Welcome to Vizual Statistix! My name is Seth Kadish. I live in Portland, OR, where I work as a scientist. To learn more about me, visit my LinkedIn profile, and send an invitation to connect.
This blog is a product of my passion for data visualization. The data shown here are sourced from other websites, but all statistical operations on these data and the resulting graphics are original.
If you would like to use one of my graphics on your website or in a publication, please email me. I also take requests and am available for freelance work. Contact me if you have a suggestion for a graphic or need support on a project.
I was recently in Berkeley, CA, and saw a car with a receipt on its dashboard showing it had paid for a couple hours of parking. There was also a note that said, “Please stop giving me parking tickets. I clearly pay for parking.” It had an arrow pointing to a massive stack of receipts for parking. Under the windshield wiper was a parking ticket. Either the parking attendants really don’t like that car, or the owner had been illegally plugging the meter.
As it turns out, the city you live in makes a big difference when it comes to getting parking tickets. I used to live in Providence, where you cannot park on the street at night. If a friend were visiting and you didn’t have an extra parking space in your driveway, you could call the city and get the license plate put on a special list so the car wouldn’t be ticketed overnight. But the parking enforcement was so aggressive; leave your car in a spot for 2 hours and 5 minutes, expect a ticket! I’m glad I only owned a bicycle.
To generate this time series comparison, I compiled data from four cities. Each data set represented at least one year of tickets, with N-values between 740k and 6.4M, so the trends are robust. The data were given at one-minute intervals, which I then binned to five-minute intervals to reduce the noise. Of these cities, Milwaukee’s parking ticket timing is certainly the odd one out; about 50% of the citations are made before 6 AM each day. This suggests it has a strict parking law that applies at night, between 2 AM and 6 AM. New York City has a strange pattern in the morning, from 7 AM to noon; tickets are much more frequent near the beginning of the hour and half hour. Then, in the afternoon, the pattern stops. Perhaps a New Yorker can explain this…
The U.S. Green Building Council publishes a directory of all LEED-certified public projects in the country. The data mapped here do not include residential projects. Not surprisingly, some states are much more focused on sustainable construction practices than others. On a per capita basis, VT, CO, OR, WA, and MD lead the way, with more than 100 LEED-certified projects per 1M state population. The six states below 25 projects per 1M state population are LA, WV, OK, MS, AL, and KY. Is the divide by political preference a coincidence? I’ll let you decide…

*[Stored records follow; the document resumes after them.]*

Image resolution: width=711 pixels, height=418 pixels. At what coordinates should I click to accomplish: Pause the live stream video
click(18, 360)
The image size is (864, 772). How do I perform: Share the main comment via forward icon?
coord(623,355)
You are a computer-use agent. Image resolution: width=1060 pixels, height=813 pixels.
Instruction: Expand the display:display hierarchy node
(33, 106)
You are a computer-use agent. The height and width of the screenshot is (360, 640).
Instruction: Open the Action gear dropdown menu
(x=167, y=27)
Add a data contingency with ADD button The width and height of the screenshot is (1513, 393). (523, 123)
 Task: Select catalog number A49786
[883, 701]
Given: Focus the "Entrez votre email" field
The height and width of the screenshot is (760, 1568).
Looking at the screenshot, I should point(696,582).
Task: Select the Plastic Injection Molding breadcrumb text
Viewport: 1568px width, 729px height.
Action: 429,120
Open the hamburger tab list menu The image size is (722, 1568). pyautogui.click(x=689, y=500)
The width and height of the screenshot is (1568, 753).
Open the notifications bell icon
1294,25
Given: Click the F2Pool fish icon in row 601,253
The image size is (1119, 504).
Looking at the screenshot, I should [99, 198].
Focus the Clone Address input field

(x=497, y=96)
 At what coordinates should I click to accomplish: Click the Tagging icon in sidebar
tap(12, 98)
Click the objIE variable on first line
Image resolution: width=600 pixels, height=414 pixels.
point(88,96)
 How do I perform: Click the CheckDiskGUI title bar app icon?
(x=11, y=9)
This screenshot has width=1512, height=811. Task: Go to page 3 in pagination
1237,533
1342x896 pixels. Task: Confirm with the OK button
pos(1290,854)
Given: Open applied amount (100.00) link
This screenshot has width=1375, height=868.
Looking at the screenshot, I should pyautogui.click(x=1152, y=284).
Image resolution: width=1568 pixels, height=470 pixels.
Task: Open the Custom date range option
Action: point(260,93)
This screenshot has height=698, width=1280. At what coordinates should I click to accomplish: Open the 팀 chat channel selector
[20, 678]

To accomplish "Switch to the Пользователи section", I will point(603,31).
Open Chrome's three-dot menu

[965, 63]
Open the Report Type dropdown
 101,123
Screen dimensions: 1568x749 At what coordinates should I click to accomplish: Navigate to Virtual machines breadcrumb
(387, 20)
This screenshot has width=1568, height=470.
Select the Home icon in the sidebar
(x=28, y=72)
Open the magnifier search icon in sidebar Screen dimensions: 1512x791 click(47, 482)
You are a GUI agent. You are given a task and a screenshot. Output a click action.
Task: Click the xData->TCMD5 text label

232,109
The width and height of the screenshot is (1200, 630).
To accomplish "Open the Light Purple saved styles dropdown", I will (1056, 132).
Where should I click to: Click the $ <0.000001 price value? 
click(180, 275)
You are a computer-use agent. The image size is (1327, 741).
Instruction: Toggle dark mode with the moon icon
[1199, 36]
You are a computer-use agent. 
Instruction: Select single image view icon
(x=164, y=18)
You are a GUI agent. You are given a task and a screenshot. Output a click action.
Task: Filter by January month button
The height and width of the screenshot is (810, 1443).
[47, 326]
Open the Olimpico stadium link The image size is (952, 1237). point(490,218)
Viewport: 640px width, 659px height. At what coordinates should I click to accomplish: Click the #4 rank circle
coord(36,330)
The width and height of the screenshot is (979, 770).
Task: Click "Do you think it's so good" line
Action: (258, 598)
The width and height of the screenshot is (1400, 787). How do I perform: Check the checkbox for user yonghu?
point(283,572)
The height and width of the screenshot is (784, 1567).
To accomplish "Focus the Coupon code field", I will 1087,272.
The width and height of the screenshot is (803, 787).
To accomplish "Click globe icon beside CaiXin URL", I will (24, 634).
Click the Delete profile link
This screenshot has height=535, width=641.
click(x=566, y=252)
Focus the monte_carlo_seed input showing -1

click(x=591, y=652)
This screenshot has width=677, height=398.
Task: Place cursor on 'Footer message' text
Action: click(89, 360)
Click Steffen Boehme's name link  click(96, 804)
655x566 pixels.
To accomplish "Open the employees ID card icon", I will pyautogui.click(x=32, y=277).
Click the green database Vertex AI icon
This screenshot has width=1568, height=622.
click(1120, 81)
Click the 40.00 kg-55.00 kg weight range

Since the 1856 US presidential election, the Democratic and Republican parties have dominated the popular vote, effectively creating a two-party system. During that time, only three elections (1856, 1860, and 1912) have seen third parties earn more than 20% of the vote. The 1992 election was close, with Ross Perot running as an Independent, earning 18.9% of the vote.
Canadian federal elections have witnessed the opposite trend – from 1867 to 1988, conservative and liberal parties earned more than two-thirds of the popular vote, but have not reached that level in the seven elections since 1993. For Canadian political parties, conservative refers to the following: Conservative Party of Canada, Progressive Conservative Party, Liberal-Conservative Party, Unionist Coalition, National Liberal and Conservative Party, National Government Party and Conservative-Labour. Liberal parties include: Liberal Party of Canada and Anti-Confederates.
These maps show the geographic distribution of class A, B, and C IP addresses. The left-hand maps show point locations, while those on the right display kernel densities. Because points can be co-located, some high-density locations only appear on the kernel density maps.
There are some interesting differences between the maps, particularly in Brazil, Australia, and parts of Western Europe. There is also a bright yellow spot on the kernel density maps just northwest of Lake Bakal in Russia. At that location, tens of thousands of IP addresses are all located at a very specific latitude/longitude.
Data source: http://dev.maxmind.com/geoip/geoip2/geolite2/
Between the 2010 and 2011 NFL seasons, in an attempt to reduce injuries and protect the safety of the players, the league moved the placement of kickoffs from the 30-yd line to the 35-yd line. It was thought that advancing the ball would increase touchbacks and reduce high-speed, head-on collisions between players, which are frequent during kickoff returns.
At least in terms of increasing the percentage of touchbacks, the intended effect of the rule change has been realized. During this past off-season, owners voted down a proposal to move the line another five yards to the 40. This almost certainly would have raised the percentage of touchbacks even further.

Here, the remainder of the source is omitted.